Friday, August 22, 2014

Kate Bush:
 the 
recluse 
who never really went 
away

Ahead of her comeback shows next week, 
Ed Power assesses 
Kate Bush's influence


The last time Kate Bush went on tour, she mugged and wriggled like a trainee Lady Gaga. We think of the 'Wuthering Heights' singer as the last word in wallflower quirkiness - revisiting her 1979 Hammersmith Apollo show on YouTube, it's remarkable just how enthusiastically she vamps and preens. It's like watching a flashforward to an onrushing era of stadium songstresses, with their cone-bras and meat skirts. 

When Bush, now 56 with a history of intense reclusiveness, returns to the same venue on Tuesday night to begin a historic run of sold-out dates expect a very different performance. The poster advertising her 22 comeback gigs depicts her floating in an ominous sea, a piece of human driftwood.
Whatever sort of production Bush brings to London, fans are assured it will be an evening to tell their grandchildren about. In an age in which it feels we know almost as much about pop stars as about our immediate family, Bush is a rarity: an enigma who fuels our fascination the further she withdraws from the limelight. Her plea this week for attendees to refrain from snapping or filming the concerts attests to the truth of this - artists make these requests every week, yet when Bush does it, it is as if a plot is ripening, a mystery deepening.

Musically, she is of course incredibly influential. One might argue that, as she pirouetted about in the video to 1978's 'Wuthering Heights', this 19-year-old daughter of a Kent doctor and a Waterford Irish dancing champion, was creating a new archetype: that of the esoteric songstress. Yes, Joni Mitchell (very arguably) got there first -however, Bush was so much odder, an interloper from a fantastical realm only faintly connected to our own.

Thus began an onslaught of sloe-eyed pop faeries, with their strangely ululating voices and unconventional piano style. Bjork, Tori Amos, Florence and the Machine, PJ Harvey, Amanda Palmer, Bat For Lashes' Natasha Khan - even squeaky-tonsiled Irish singer Cathy Davey - are, it might be contended, doomed to toil in Bush's shadow. She gave female artists permission to explore their kooky side and yet seemed so strong and womanly with it - a weirdo, yes, but a weirdo in control of her destiny.

She didn't stand still either. If her 1978 debut, The Kick Inside, was poetically shrill, by the mid '80s and records such as Hounds Of Love, she was raising the tempo, whether with the propulsive synths of 'Running Up That Hill' or the heartfelt pop of 'Cloudbusting'.
Then, Bush's influence goes beyond music. By retreating from the public eye in increments, she reminded us of the elusive stars of Old Hollywood. After that one tour in 1979, Bush vowed never to go on the road again, complaining the process objectified her, stripped her dignity.
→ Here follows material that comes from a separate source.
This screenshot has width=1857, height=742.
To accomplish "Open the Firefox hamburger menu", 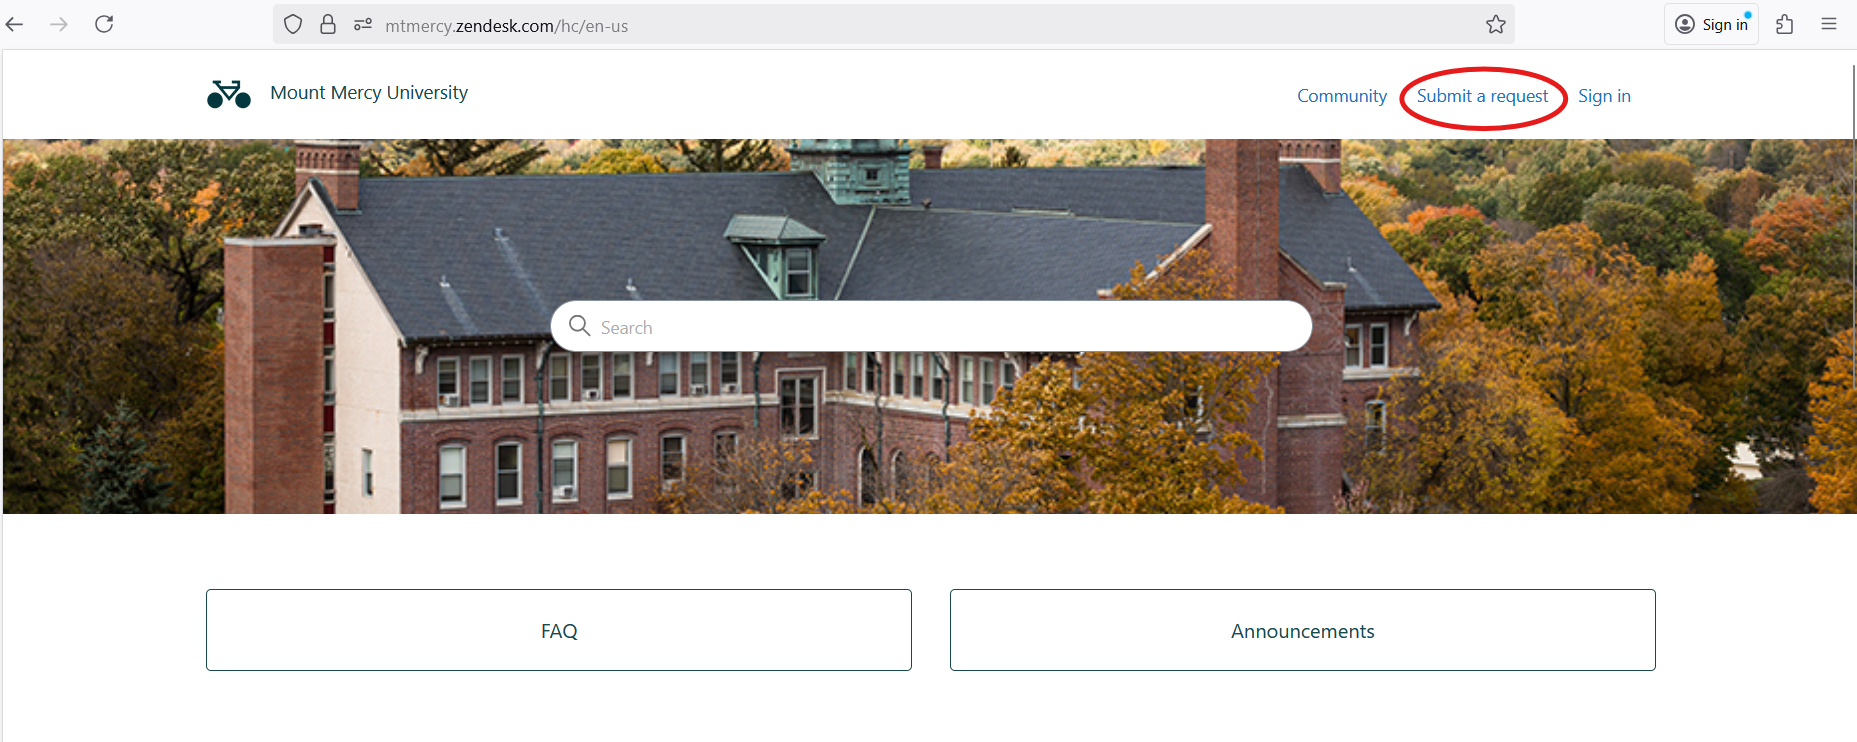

That isn't to say she immediately disappeared. It is often overlooked that through the '80s she continued to give interviews and appear on television. There's a celebrated clip from the Secret Policeman's Ball of Bush singing 'Running Up That Hill' accompanied by Pink Floyd's Dave Gilmour on guitar. In the excerpt, she does not seem shy or reluctant in the least - stomping about the stage, Bush is a veritable dervish, a performer in absolute control of their environment.

Really, it was the birth of her son Bertie in the early '90s that persuaded her that she needed to vanish behind veiled curtains. Having married guitarist Danny McIntosh and had a child, she withdrew to her rural English pile (nobody in the media suspected she had become a mother until, two years on, her friend Peter Gabriel casually blurted the fact during an interview).

Even out of sight, her nfluence lived on. New bands discovered Bush. Rockers Futureheads had a massive hit with a cover of 'Hounds Of Love'; today faddy groups such as Chvrches are upfront about treading in her footsteps.

"What makes Kate Bush special in my eyes is that she is absolutely, unequivocally an individual," says Lauren Mayberry, frontwoman of Glasgow band Chvrches. "She became the first woman to achieve a number one in the UK charts with a self-penned song - no mean feat in the aggressively male-dominated music industry."

Outside of entertainment, she profoundly touched the world of fashion. Granted, viewed today her seventies videos - a riot of leotards, dry ice and bouncing curls - feel very much of their time. Yet, she pioneered a mix and match sensibility, whereby you incorporated touches from across the decades and continents yet somehow ended up looking like nobody but yourself.

You could discern her touch in the charity shop glamour of the '80s new romantic movement, arguably in the tie-dyed DIY aesthetic of grunge. Today, designers such as Karl Lagerfeld clamour to heap praise on performers such as Florence Welch, whose repurposed Edwardian shtick is utterly indebted to Bush. She may be the final word in pop reclusiveness but, if you look closely enough, you will see that Kate Bush never truly went away.